Convert every line of the records below into a JSON list of strings, one string per line, with blank lines omitted.

+++ Record list

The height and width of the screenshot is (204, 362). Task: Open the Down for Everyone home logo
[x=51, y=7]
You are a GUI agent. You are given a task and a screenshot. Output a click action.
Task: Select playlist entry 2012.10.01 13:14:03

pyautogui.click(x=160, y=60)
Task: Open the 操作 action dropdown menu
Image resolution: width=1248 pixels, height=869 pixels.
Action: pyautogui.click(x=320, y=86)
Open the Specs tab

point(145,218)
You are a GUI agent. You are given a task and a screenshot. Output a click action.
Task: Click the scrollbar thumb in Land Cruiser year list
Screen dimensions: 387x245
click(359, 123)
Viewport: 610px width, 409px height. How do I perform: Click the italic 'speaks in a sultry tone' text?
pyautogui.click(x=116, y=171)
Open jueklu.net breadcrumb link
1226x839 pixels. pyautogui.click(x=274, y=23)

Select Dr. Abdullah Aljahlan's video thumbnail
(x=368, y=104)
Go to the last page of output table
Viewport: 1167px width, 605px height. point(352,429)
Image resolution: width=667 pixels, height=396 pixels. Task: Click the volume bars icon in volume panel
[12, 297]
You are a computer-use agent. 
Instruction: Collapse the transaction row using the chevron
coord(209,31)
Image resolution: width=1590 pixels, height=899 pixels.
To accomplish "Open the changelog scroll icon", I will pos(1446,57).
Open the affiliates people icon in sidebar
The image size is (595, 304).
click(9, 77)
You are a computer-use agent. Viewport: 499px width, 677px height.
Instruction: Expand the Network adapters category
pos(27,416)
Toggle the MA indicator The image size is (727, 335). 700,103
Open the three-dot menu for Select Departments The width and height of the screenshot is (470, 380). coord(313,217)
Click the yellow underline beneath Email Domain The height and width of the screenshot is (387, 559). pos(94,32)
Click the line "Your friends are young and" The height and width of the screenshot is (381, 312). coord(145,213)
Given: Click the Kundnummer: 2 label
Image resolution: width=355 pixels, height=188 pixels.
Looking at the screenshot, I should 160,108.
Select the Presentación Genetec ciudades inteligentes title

++++++

▶ _Full output_
[
  "The height and width of the screenshot is (204, 362). Task: Open the Down for Everyone home logo",
  "[x=51, y=7]",
  "You are a GUI agent. You are given a task and a screenshot. Output a click action.",
  "Task: Select playlist entry 2012.10.01 13:14:03",
  "pyautogui.click(x=160, y=60)",
  "Task: Open the 操作 action dropdown menu",
  "Image resolution: width=1248 pixels, height=869 pixels.",
  "Action: pyautogui.click(x=320, y=86)",
  "Open the Specs tab",
  "point(145,218)",
  "You are a GUI agent. You are given a task and a screenshot. Output a click action.",
  "Task: Click the scrollbar thumb in Land Cruiser year list",
  "Screen dimensions: 387x245",
  "click(359, 123)",
  "Viewport: 610px width, 409px height. How do I perform: Click the italic 'speaks in a sultry tone' text?",
  "pyautogui.click(x=116, y=171)",
  "Open jueklu.net breadcrumb link",
  "1226x839 pixels. pyautogui.click(x=274, y=23)",
  "Select Dr. Abdullah Aljahlan's video thumbnail",
  "(x=368, y=104)",
  "Go to the last page of output table",
  "Viewport: 1167px width, 605px height. point(352,429)",
  "Image resolution: width=667 pixels, height=396 pixels. Task: Click the volume bars icon in volume panel",
  "[12, 297]",
  "You are a computer-use agent. ",
  "Instruction: Collapse the transaction row using the chevron",
  "coord(209,31)",
  "Image resolution: width=1590 pixels, height=899 pixels.",
  "To accomplish \"Open the changelog scroll icon\", I will pos(1446,57).",
  "Open the affiliates people icon in sidebar",
  "The image size is (595, 304).",
  "click(9, 77)",
  "You are a computer-use agent. Viewport: 499px width, 677px height.",
  "Instruction: Expand the Network adapters category",
  "pos(27,416)",
  "Toggle the MA indicator The image size is (727, 335). 700,103",
  "Open the three-dot menu for Select Departments The width and height of the screenshot is (470, 380). coord(313,217)",
  "Click the yellow underline beneath Email Domain The height and width of the screenshot is (387, 559). pos(94,32)",
  "Click the line \"Your friends are young and\" The height and width of the screenshot is (381, 312). coord(145,213)",
  "Given: Click the Kundnummer: 2 label",
  "Image resolution: width=355 pixels, height=188 pixels.",
  "Looking at the screenshot, I should 160,108.",
  "Select the Presentación Genetec ciudades inteligentes title"
]